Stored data
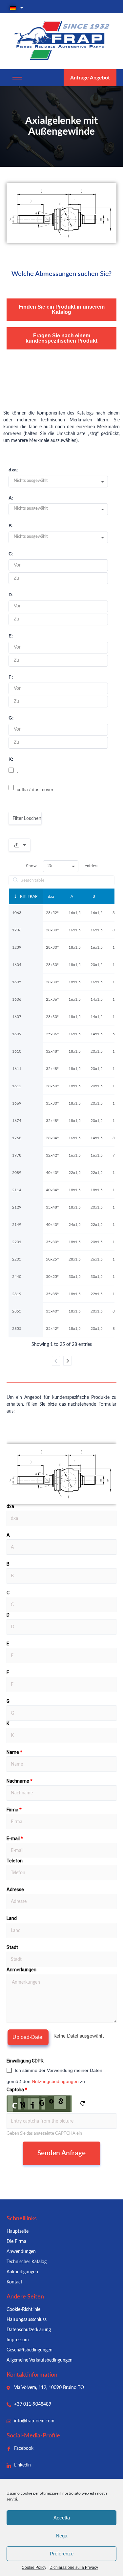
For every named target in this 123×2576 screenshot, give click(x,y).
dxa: (13, 469)
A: (11, 497)
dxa (51, 896)
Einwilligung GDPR (25, 2060)
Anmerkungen (21, 1969)
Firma (14, 1809)
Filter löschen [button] (27, 818)
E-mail (15, 1838)
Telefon (15, 1860)
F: (11, 677)
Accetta (61, 2517)
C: (11, 553)
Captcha (17, 2089)
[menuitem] (61, 7)
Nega (61, 2535)
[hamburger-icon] (17, 77)
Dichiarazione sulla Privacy (74, 2567)
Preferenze (61, 2553)
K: (11, 759)
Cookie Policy (34, 2567)
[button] (61, 482)
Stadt (12, 1947)
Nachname (19, 1781)
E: (11, 635)
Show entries (61, 865)
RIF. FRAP (28, 896)
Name (14, 1752)
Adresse (15, 1889)
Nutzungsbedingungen (55, 2081)
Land (12, 1918)
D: (11, 594)
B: (11, 525)
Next (67, 1361)
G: (11, 717)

**Exercise brief**: Copy the data verbatim, skipping any image it holds.

**Solution**:
For every named target in this 123×2576 screenshot, give click(x,y).
dxa: (13, 469)
A: (11, 497)
dxa (51, 896)
Einwilligung GDPR (25, 2060)
Anmerkungen (21, 1969)
Firma (14, 1809)
Filter löschen [button] (27, 818)
E-mail (15, 1838)
Telefon (15, 1860)
F: (11, 677)
Accetta (61, 2517)
C: (11, 553)
Captcha (17, 2089)
[menuitem] (61, 7)
Nega (61, 2535)
[hamburger-icon] (17, 77)
Dichiarazione sulla Privacy (74, 2567)
Preferenze (61, 2553)
K: (11, 759)
Cookie Policy (34, 2567)
[button] (61, 482)
Stadt (12, 1947)
Nachname (19, 1781)
E: (11, 635)
Show entries (61, 865)
RIF. FRAP (28, 896)
Name (14, 1752)
Adresse (15, 1889)
Nutzungsbedingungen (55, 2081)
Land (12, 1918)
D: (11, 594)
B: (11, 525)
Next (67, 1361)
G: (11, 717)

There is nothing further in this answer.